[start]
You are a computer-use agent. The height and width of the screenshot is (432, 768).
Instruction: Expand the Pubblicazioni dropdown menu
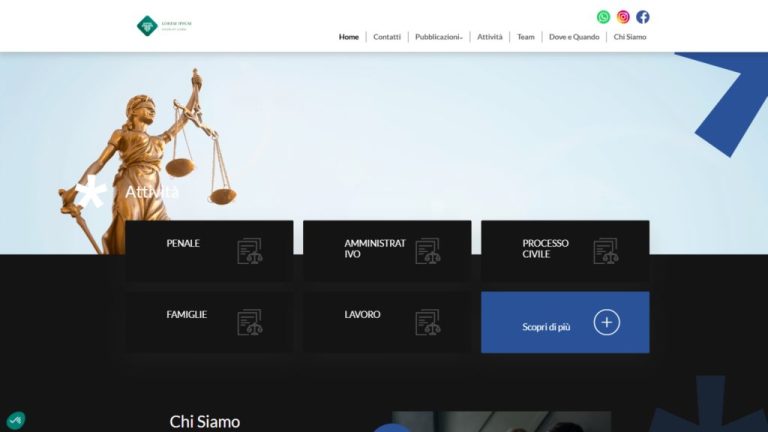pyautogui.click(x=439, y=37)
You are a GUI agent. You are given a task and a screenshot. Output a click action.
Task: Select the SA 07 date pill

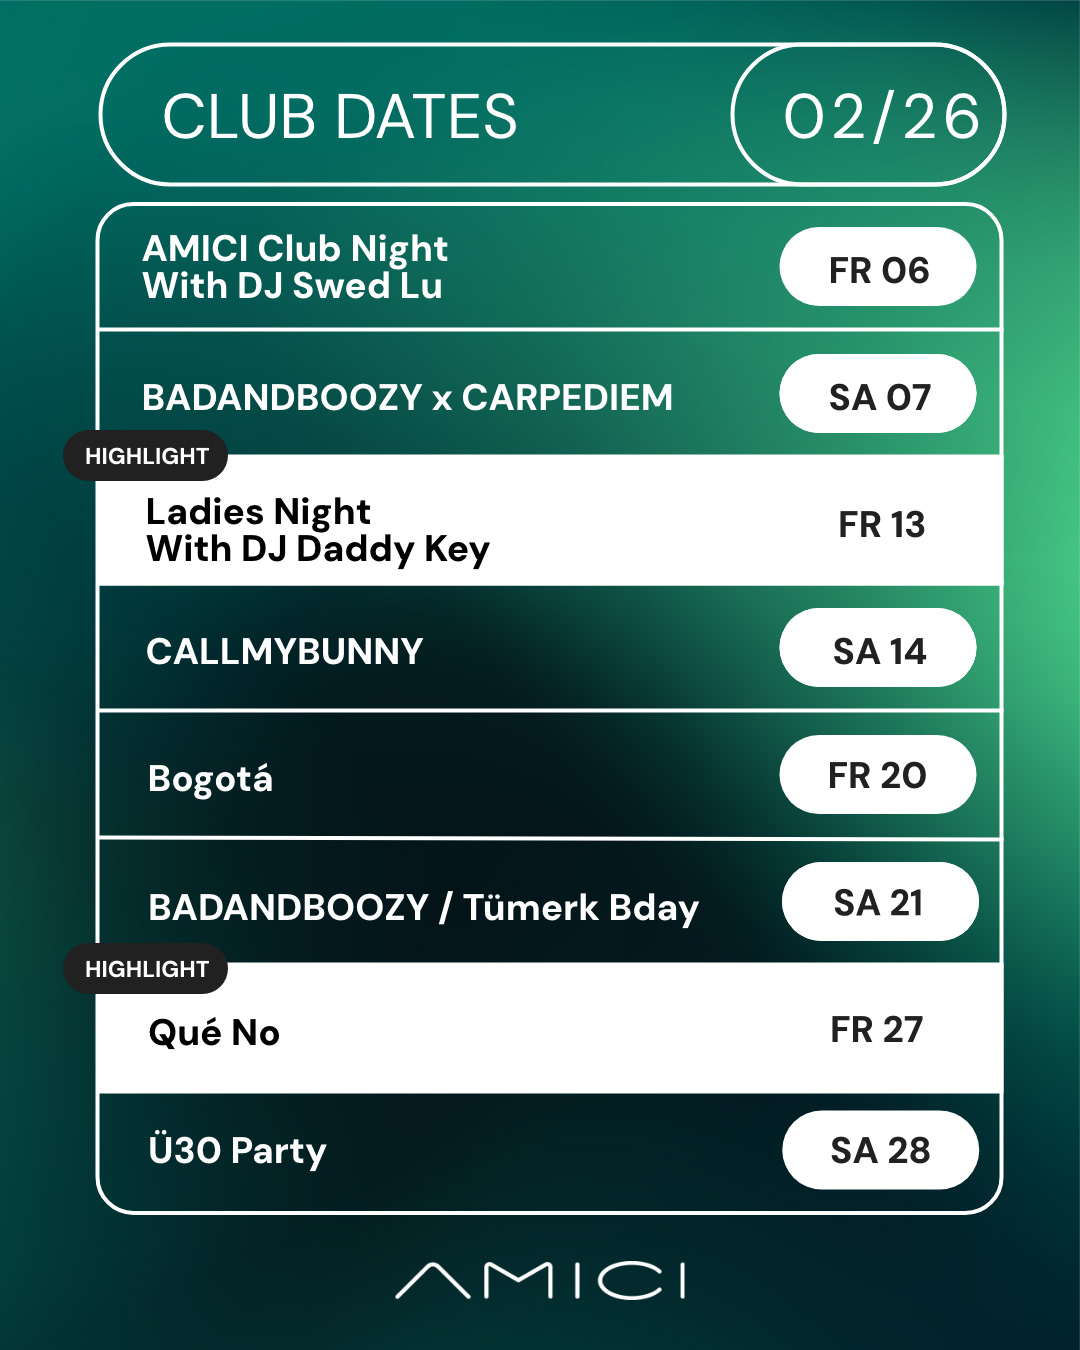[878, 397]
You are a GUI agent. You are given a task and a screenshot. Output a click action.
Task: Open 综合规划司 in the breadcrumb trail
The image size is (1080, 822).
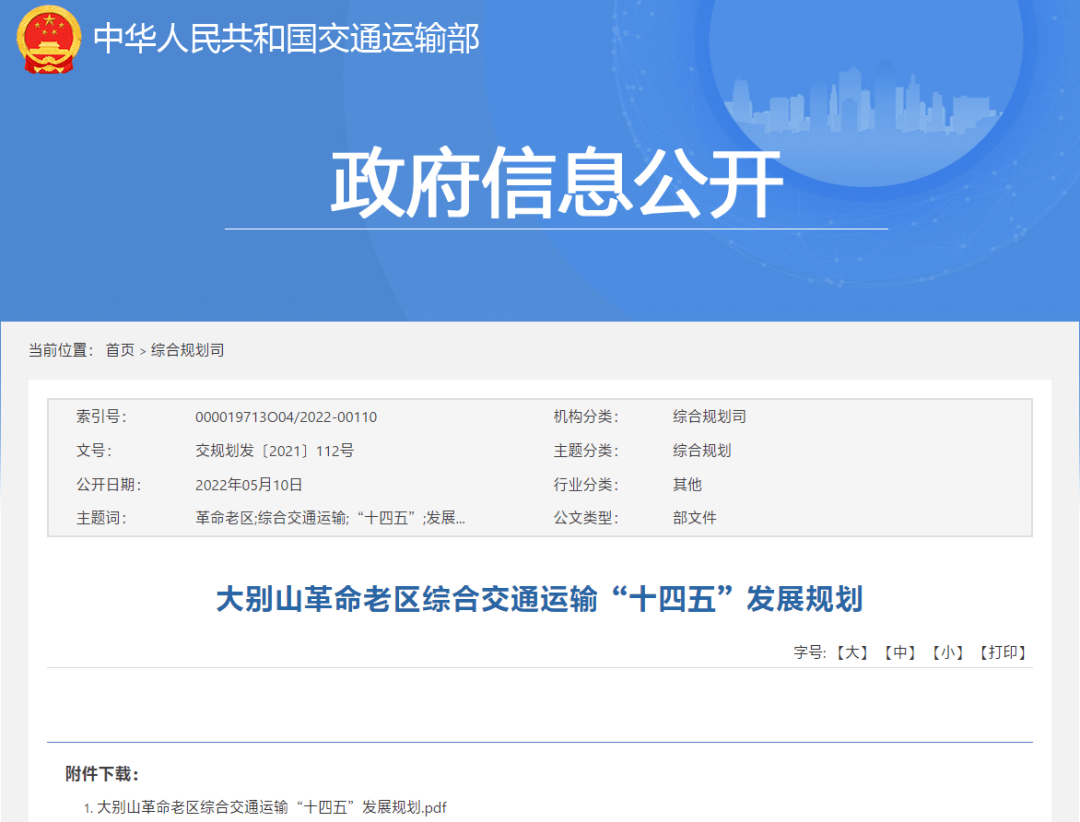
[end]
Could you copy every line of the records above verbatim, leaving out the pictures?

You are a computer-use agent. The height and width of the screenshot is (432, 768).
Instruction: Expand the Pubblicazioni dropdown menu
pyautogui.click(x=439, y=37)
You are a GUI agent. You are given a task and a screenshot. Output a click action.
Task: Select the SA 07 date pill

[878, 397]
You are a GUI agent. You are given a task and a screenshot. Output a click action.
Task: Open 综合规划司 in the breadcrumb trail
The image size is (1080, 822).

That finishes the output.